Parte da capa do mangá adaptando 'Incidentes na Vida de uma Menina Escrava'.

Livro ‘Incidentes na Vida de uma Menina Escrava’ ganha adaptação em mangá

Obra original é um relato autobiográfico que denuncia a escravidão nos EUA no século 19.

O relato autobiográfico de Harriet Ann Jacobs, uma mulher negra que viveu os horrores da escravidão nos EUA, ganhou recentemente uma adaptação em quadrinhos no Japão.

A obra, que no Brasil é conhecida como Incidentes na Vida de uma Menina Negra (adaptação mais recente da editora Todavia para Incidents in the Life of a Slave Girl), virou mangá pelas mãos de Mariko Arai, sendo publicada em capítulos virtuais desde o mês de maio pelo Web Comic Action. Neste mês de agosto, o primeiro volume encadernado foi lançado no Japão.

O livro original foi publicado em 1861, trazendo a realidade de Harriet sob o pseudônimo de Linda Brent. Nascida na escravidão da Carolina do Norte, ela vivenciou especialmente a luta das mulheres escravas e todo tipo de abuso sofrido por elas, como o impedimento da maternidade na venda de seus filhos. Harriet conseguiu registrar a sua vida após fugir para Nova Iorque, onde trabalhou na casa do escritor Nathaniel Parker Willis.

Durante muito tempo, o livro foi considerado um romance fictício, uma “propaganda” de uma abolicionista branca, até ter sua veracidade comprovada nos anos 1980 pelo pesquisador Jean Fagan Yellin (as primeiras republicações aconteceram somente nos anos 1960).

Capa do volume 1 do mangá 'Incidentes na Vida de uma Menina Escrava'.
Capa do 1º volume do mangá | Reprodução/Shinchosha

A versão em mangá pega como base a tradução japonesa da obra, que saiu em 2017 pela Shinchosha (a mesma editora que publicou Túmulo dos Vagalumes). Para dar um contexto melhor ao leitor, já no começo é mostrado o cenário da segunda metade do século 20, da importante pesquisa feita por Jean para mostrar que a obra era real.

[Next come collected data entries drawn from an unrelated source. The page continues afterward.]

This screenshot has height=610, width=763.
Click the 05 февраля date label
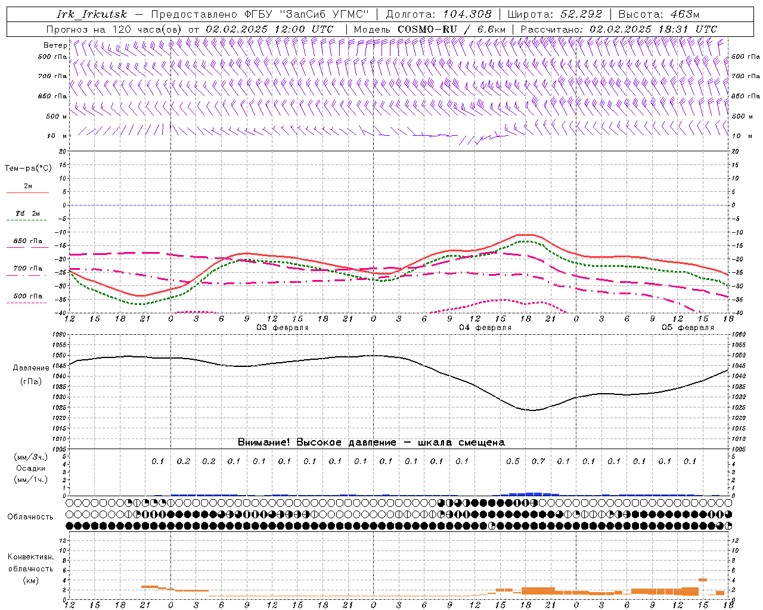688,328
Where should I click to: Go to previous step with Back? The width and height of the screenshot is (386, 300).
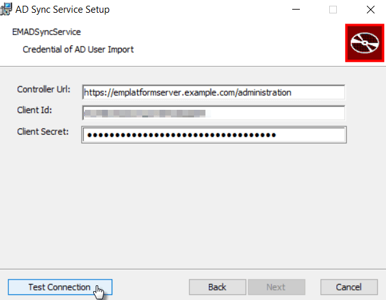[218, 287]
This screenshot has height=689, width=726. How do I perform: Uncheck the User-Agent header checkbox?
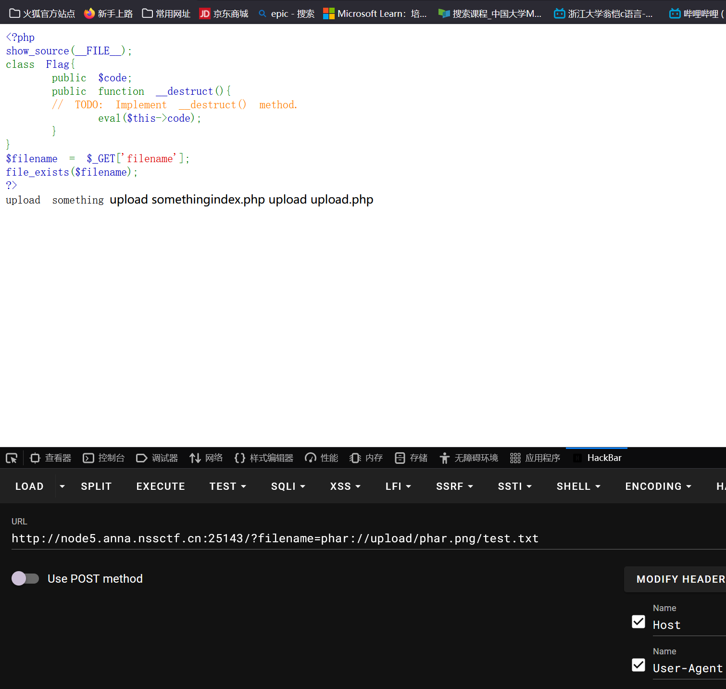[x=638, y=665]
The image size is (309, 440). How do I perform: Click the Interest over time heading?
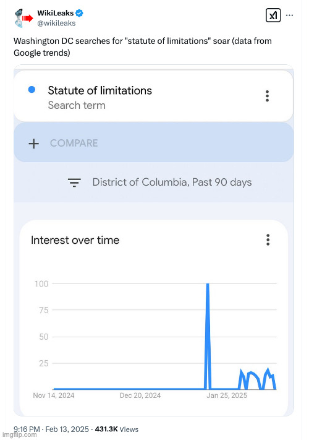tap(75, 240)
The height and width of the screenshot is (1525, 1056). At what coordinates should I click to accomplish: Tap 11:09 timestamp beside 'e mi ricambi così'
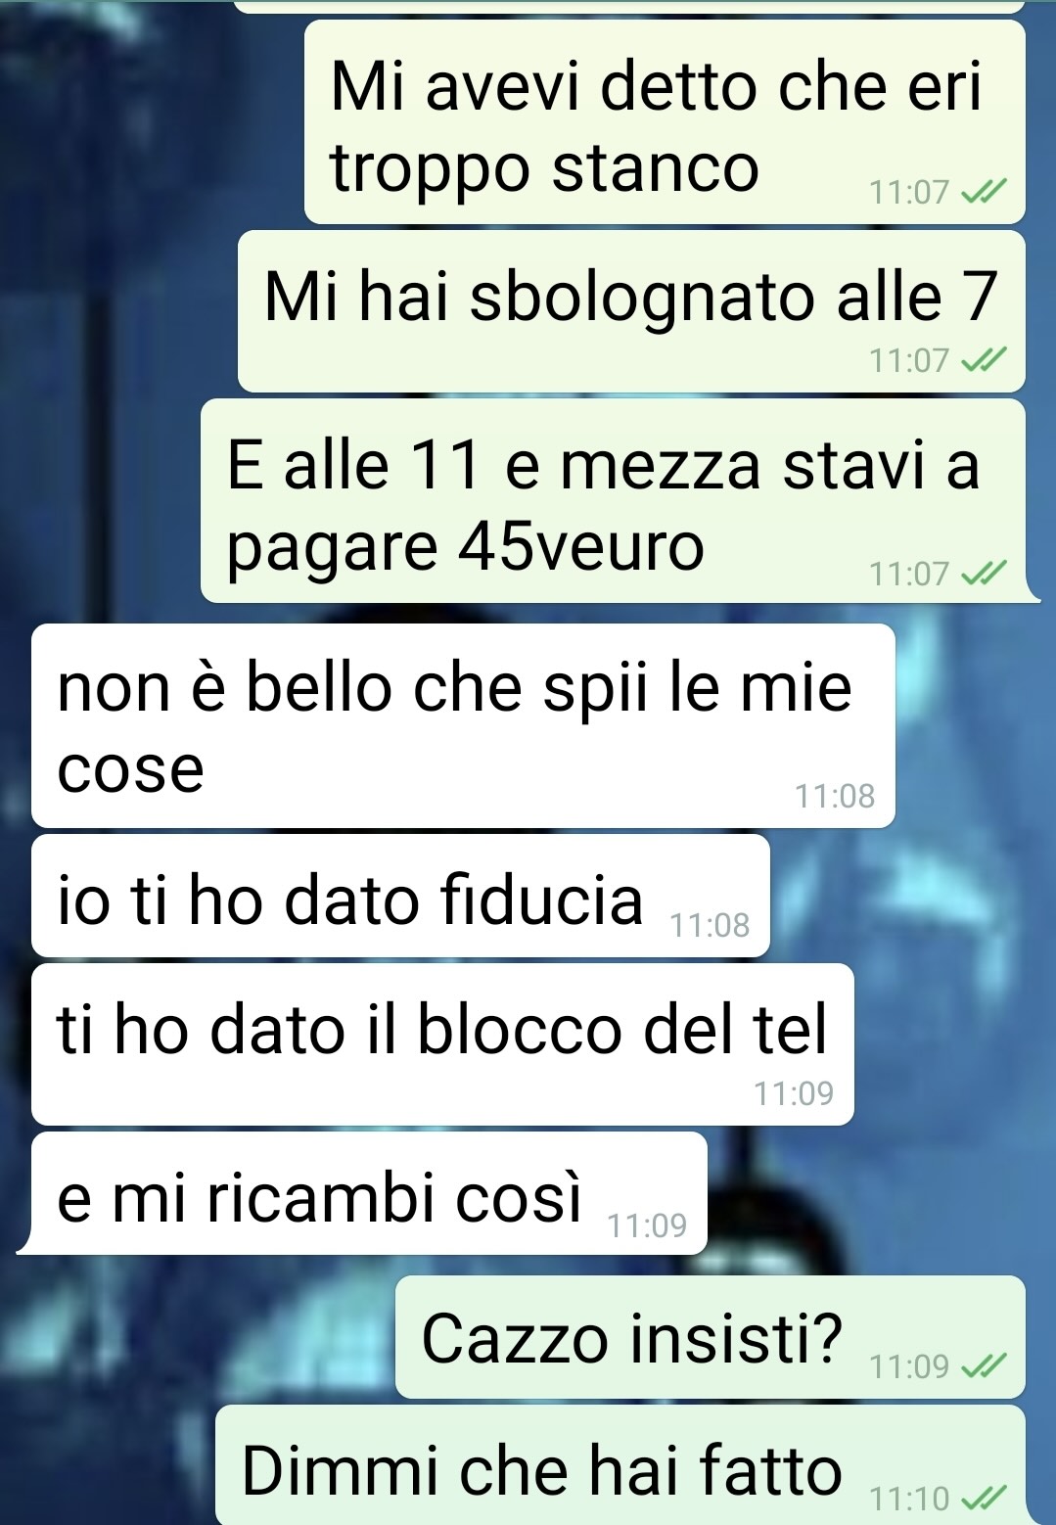tap(647, 1225)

Enquanto não há expectativa do mangá chegar por aqui, a edição do livro pela Todavia ainda pode ser encontrada nas lojas. A escritora brasileira Jarid Arraes assina o posfácio, onde comenta: “O fim da escravidão não foi o fim do racismo. Não foi o fim da pobreza, […] da exclusão, do pensamento supremacista. […] E, para os que se desconfortam nas cadeiras pensando ‘quantas vezes ainda temos que falar sobre isso’, minha resposta é: todas elas”.